I bought another used boat and went to buy another Seal Standard cover and happened to notice the Seal Deluxe Cockpit cover for $40 and found all my prayers answered. It has the same non-slip shockcord cover as the Standard, but adds the following features. It appears to be made from the same heavy duty material as river rafts and dry bags, have not had a problem with water seeping through whatsoever. There is a clip on the grab loop for attaching to front deck bungies. Finally there is a nylon strap that is attached to the middle of the deck cover and has an adjustable quick release buckle for encircling the hull to prevent the cover from being pulled off regardless of how fast you drive down the highway.

As Seal makes these in a variety of sizes, and has a fit guide for virtually any kayak ever made, as my other covers wear out or I wind up with a new boat needing a cover it will always be the Seal Deluxe Cockpit Cover. Worth the $10 premium offer the standard Seal Cover, worth ten times the typical cheapie cover.

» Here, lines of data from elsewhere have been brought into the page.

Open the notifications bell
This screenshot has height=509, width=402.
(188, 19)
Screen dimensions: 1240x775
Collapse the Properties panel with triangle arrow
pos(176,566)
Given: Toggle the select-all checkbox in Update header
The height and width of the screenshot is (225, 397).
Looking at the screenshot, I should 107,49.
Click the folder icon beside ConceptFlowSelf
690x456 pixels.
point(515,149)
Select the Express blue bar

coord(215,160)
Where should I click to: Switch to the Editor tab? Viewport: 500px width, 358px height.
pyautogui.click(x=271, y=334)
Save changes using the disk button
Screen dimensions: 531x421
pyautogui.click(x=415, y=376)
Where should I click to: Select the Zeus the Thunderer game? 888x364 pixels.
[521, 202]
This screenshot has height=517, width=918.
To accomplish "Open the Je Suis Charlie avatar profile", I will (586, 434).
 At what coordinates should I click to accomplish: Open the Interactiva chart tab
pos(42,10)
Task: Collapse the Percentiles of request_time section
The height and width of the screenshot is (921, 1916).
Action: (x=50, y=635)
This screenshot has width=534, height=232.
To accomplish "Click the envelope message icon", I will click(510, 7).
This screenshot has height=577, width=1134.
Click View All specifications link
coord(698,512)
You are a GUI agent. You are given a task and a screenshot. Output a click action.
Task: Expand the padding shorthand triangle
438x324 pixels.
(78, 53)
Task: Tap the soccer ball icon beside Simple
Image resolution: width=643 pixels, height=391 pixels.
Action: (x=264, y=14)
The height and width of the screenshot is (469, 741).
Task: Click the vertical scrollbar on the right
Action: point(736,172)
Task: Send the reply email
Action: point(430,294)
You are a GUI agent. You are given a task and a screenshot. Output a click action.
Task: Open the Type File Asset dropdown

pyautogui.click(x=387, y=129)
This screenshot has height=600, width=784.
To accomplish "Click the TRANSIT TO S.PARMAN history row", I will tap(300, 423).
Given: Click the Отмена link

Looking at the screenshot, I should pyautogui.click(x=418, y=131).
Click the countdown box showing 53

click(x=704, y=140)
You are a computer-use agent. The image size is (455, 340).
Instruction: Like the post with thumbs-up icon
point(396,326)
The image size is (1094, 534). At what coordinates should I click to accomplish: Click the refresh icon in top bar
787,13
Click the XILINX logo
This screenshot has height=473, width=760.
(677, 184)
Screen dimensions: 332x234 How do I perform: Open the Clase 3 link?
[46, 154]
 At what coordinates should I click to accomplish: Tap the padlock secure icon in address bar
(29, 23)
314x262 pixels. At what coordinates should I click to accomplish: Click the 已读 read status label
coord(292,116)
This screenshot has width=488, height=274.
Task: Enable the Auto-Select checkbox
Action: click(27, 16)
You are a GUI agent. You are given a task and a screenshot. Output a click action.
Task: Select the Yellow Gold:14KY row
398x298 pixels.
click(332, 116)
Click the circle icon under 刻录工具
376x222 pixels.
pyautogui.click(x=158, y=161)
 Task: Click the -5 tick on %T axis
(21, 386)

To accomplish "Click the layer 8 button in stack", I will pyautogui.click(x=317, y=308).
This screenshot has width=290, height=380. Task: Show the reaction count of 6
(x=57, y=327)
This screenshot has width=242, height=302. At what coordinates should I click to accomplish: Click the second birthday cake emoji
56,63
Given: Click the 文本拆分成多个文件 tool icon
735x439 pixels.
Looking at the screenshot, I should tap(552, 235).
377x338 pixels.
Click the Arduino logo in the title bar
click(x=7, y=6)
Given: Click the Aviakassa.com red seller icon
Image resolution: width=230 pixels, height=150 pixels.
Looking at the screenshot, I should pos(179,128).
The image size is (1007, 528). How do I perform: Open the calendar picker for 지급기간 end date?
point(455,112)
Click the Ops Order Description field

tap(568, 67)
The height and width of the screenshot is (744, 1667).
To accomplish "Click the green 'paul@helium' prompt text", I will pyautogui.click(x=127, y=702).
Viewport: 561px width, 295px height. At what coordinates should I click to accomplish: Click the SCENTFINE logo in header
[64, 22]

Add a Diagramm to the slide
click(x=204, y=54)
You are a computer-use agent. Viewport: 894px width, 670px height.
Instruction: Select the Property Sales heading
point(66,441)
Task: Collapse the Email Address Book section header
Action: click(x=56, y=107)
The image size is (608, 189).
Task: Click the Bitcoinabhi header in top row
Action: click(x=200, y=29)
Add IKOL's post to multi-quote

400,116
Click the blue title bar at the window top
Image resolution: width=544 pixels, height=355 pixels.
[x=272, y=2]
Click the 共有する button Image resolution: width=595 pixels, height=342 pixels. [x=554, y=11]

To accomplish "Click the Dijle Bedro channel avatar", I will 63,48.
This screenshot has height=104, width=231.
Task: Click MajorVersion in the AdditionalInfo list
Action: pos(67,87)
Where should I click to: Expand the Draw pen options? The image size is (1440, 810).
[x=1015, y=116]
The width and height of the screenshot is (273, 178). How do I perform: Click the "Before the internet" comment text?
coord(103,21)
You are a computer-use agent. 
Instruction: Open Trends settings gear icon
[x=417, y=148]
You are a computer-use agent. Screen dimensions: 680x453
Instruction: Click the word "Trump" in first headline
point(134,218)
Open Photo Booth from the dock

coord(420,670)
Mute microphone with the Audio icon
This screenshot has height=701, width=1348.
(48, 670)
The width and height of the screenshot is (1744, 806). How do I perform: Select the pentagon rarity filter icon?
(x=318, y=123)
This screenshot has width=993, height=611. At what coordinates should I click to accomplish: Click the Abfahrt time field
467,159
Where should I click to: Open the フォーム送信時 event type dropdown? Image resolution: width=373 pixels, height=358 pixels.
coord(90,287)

Follow up to previous review. Current web site listing reflects actual 33oz weight (If you take the time to convert grams to ounces). Shortly after posting previous review I was contacted by Tad from CKS about what I felt was excessive shipping. He explained that there was a glitch in their online ordering program and I was charged the premium for a single piece paddle (length of package) charged by the shippers, (the last I checked this is still there) and refunded me the $13 charge. Rating for CKS jumps 10 of 10, just contact them if you order a two piece paddle and are charged the premium shipping or call the order in. Chad says they usually catch the error. I had ordered medium width grip, and the hang tag says it is medium width, but it is actually the wide grip. Chad from CKS said they have experienced this problem where Seven puts the wrong hang tag on a paddle, so Seven still gets a 7 for lack of care to details, I think my hands would get wet less often with the medium grip, but I hesitate to return it to CKS because it wasn't their error and I have used the paddle for nine months. Again CKS = 10 (Thanks Tad) Seven Paddles = 7.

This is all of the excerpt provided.